## DOCUMENT SECTION
■ ■ ■ ■

The United Nations on Wednesday postponed its annual climate summit from November to mid-2021 over fears that the global coronavirus pandemic won’t be safely contained by the end of the year.
The U.N.’s climate body and the British government ― which was slated to host the 26th Conference of the Parties, or COP26, in Glasgow, Scotland, from Nov. 9 to 18 ― faced mounting pressure to cancel the event after public officials around the world put severe restrictions on travel and movement within their own borders in a bid to keep COVID-19, the disease caused by the coronavirus, from spreading.
The move, widely expected for days, was confirmed Wednesday afternoon in press release from the British government.
“The world is currently facing an unprecedented global challenge and countries are rightly focusing their efforts on saving lives and fighting COVID-19. That is why we have decided to reschedule COP26,” Alok Sharma, the United Kingdom’s energy minister and COP26 president, said in a statement. “We will continue working tirelessly with our partners to deliver the ambition needed to tackle the climate crisis and I look forward to agreeing a new date for the conference.

■ ■ ■ ■

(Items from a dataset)
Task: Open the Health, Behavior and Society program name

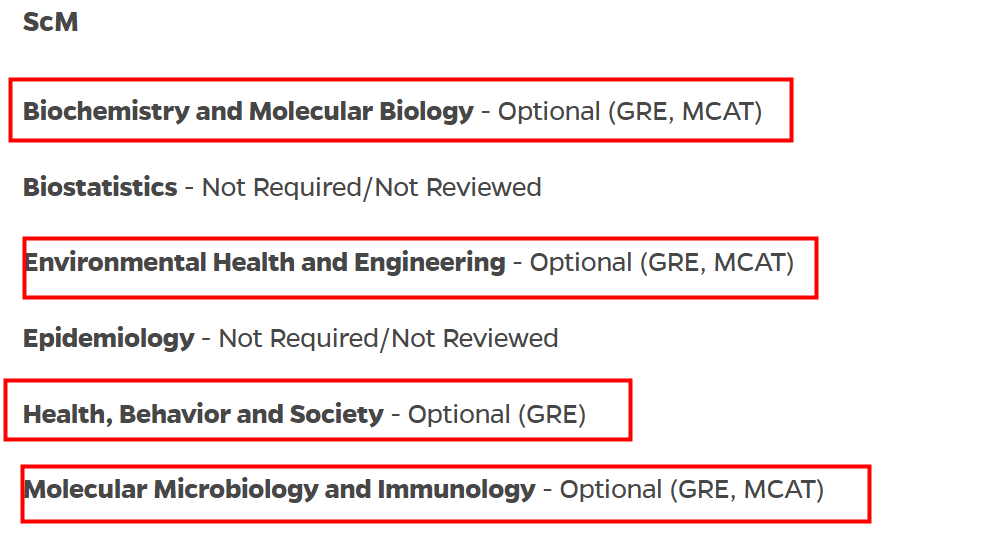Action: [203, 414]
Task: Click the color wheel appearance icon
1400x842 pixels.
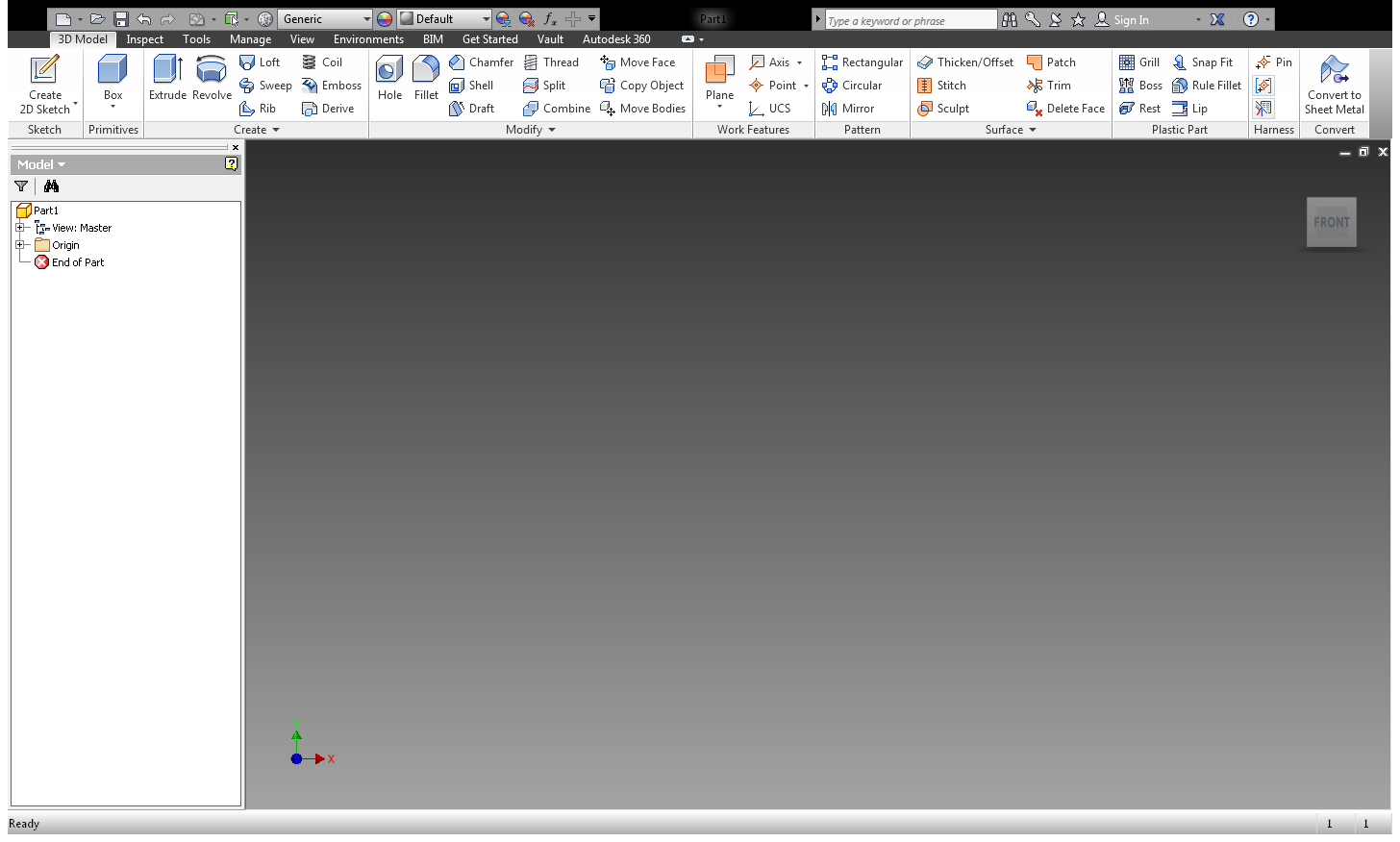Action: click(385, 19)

■ ■ ■ ■

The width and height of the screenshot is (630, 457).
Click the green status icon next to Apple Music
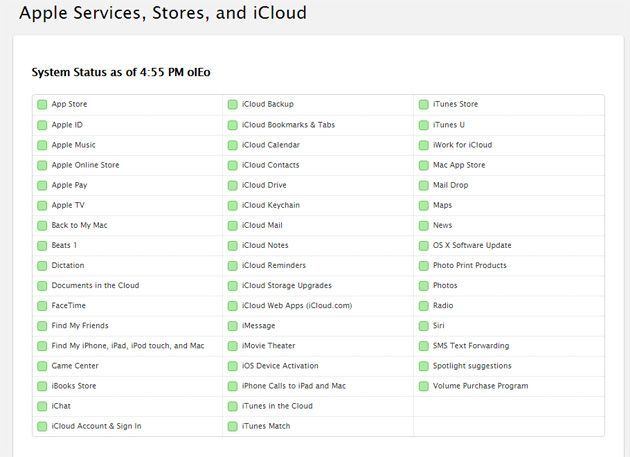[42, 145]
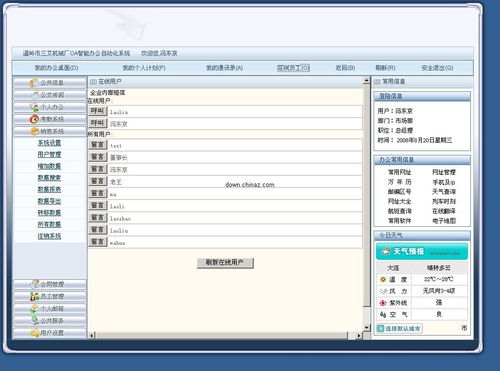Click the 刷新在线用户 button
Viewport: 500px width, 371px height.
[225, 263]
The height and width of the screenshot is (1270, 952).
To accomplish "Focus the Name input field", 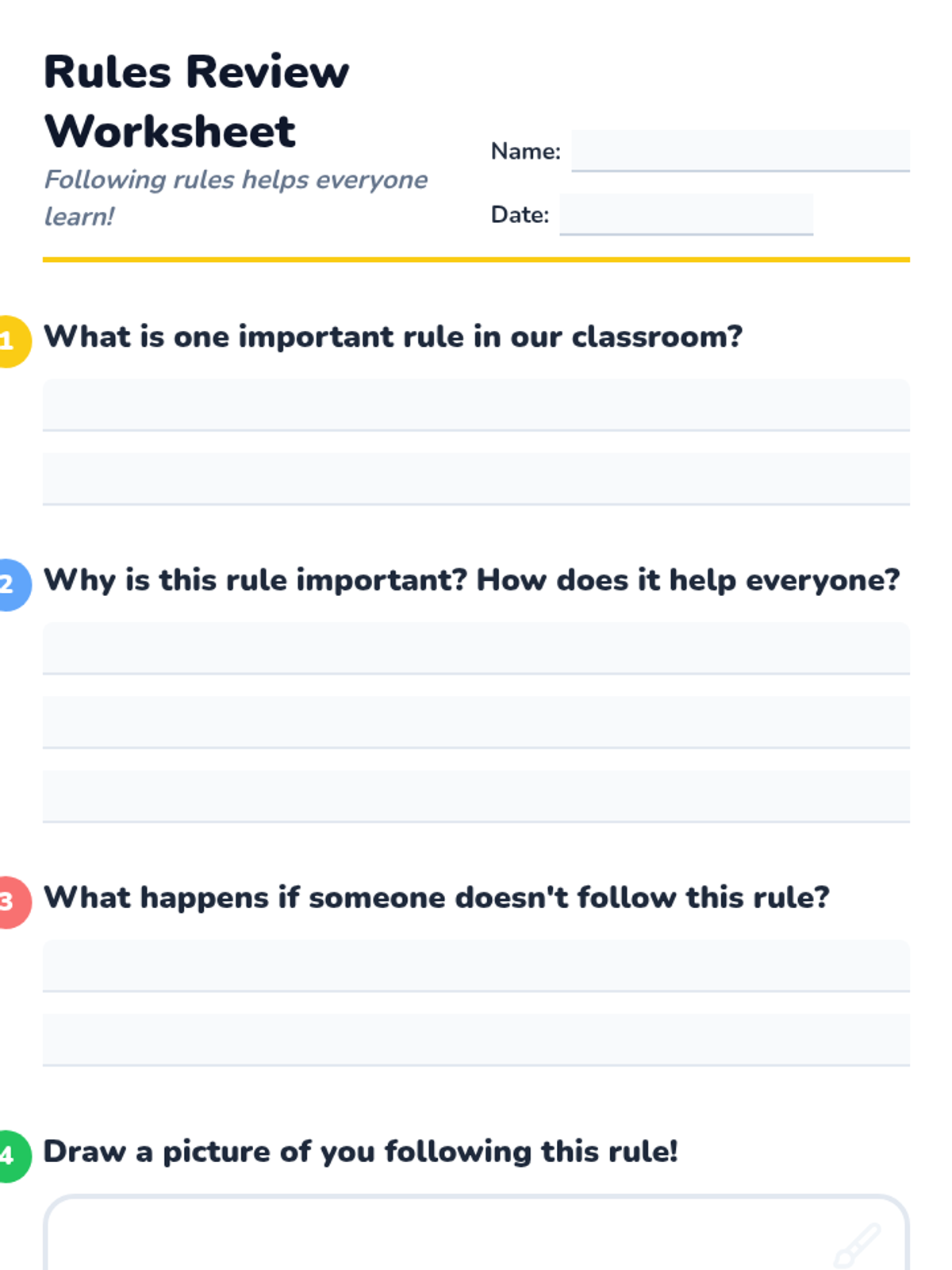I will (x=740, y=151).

■ ■ ■ ■

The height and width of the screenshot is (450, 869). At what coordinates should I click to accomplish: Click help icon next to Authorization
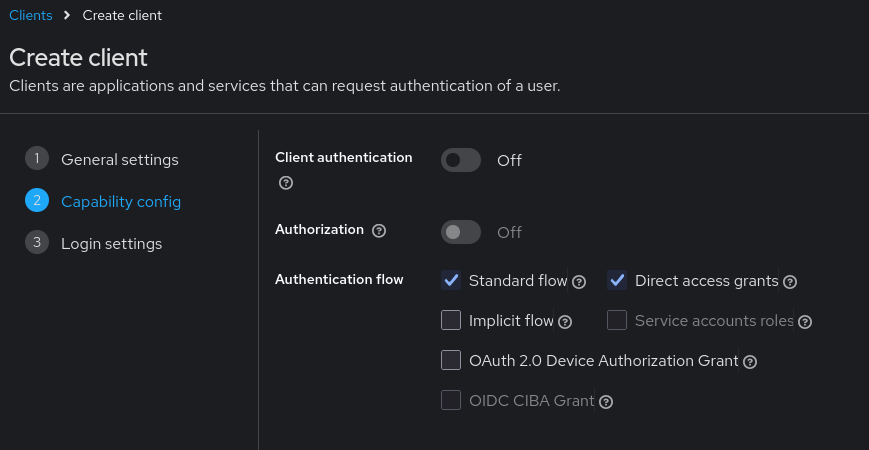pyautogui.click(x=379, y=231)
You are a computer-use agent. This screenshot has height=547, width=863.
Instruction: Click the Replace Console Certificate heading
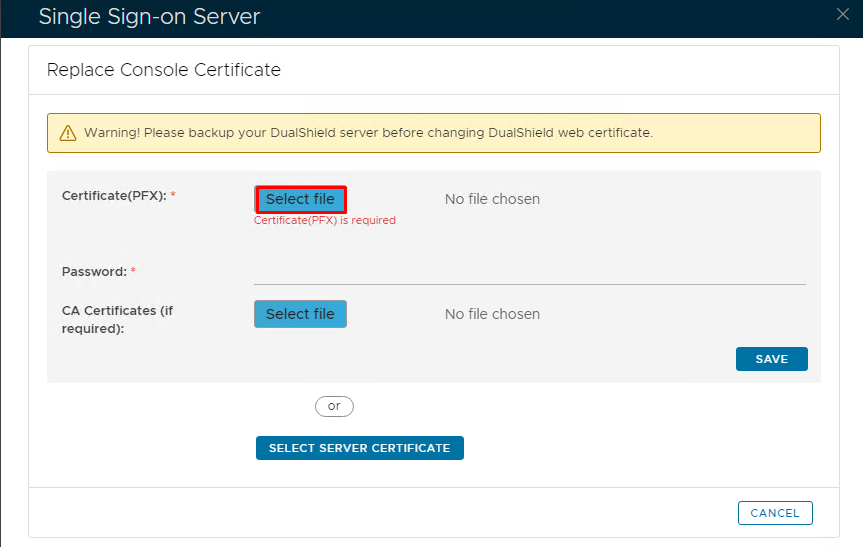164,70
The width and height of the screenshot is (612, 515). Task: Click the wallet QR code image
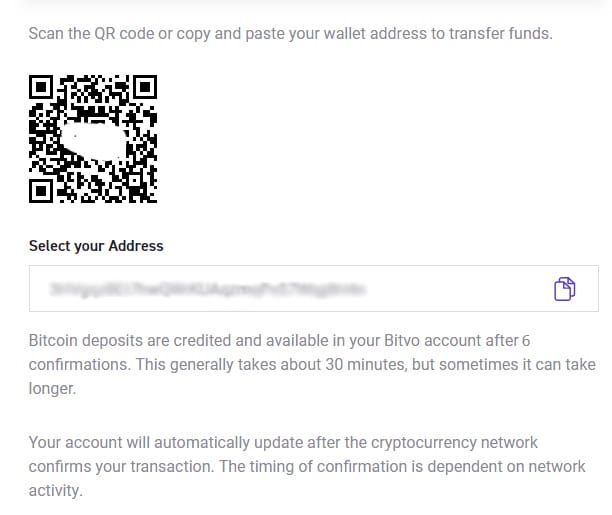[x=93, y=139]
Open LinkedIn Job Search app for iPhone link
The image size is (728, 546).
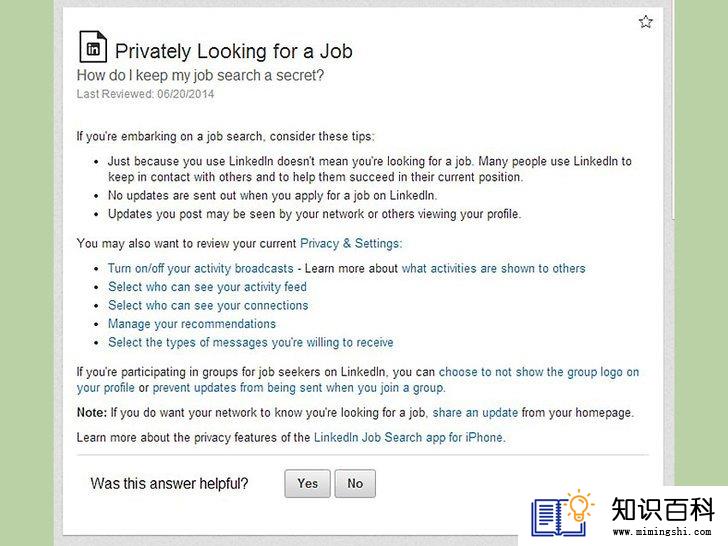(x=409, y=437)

■ ■ ■ ■

## WORK TASK 1
Translate this sentence from the COP26 article into Spanish: "The world is currently facing an unprecedented global challenge and countries are rightly focusing their efforts on saving lives and fighting COVID-19."
## WORK TASK 2
List every geographic place name that appears in the COP26 article.
## WORK TASK 3
Return the portion of the COP26 article that begins at the words "The United Nations" and stops after the words "of the year.", copied character for character.
Work only from the COP26 article.

## WRITTEN RESPONSE 1
El mundo se enfrenta actualmente a un desafío global sin precedentes y los países, con razón, están centrando sus esfuerzos en salvar vidas y combatir la COVID-19.

## WRITTEN RESPONSE 2
Glasgow, Scotland, the United Kingdom

## WRITTEN RESPONSE 3
The United Nations on Wednesday postponed its annual climate summit from November to mid-2021 over fears that the global coronavirus pandemic won’t be safely contained by the end of the year.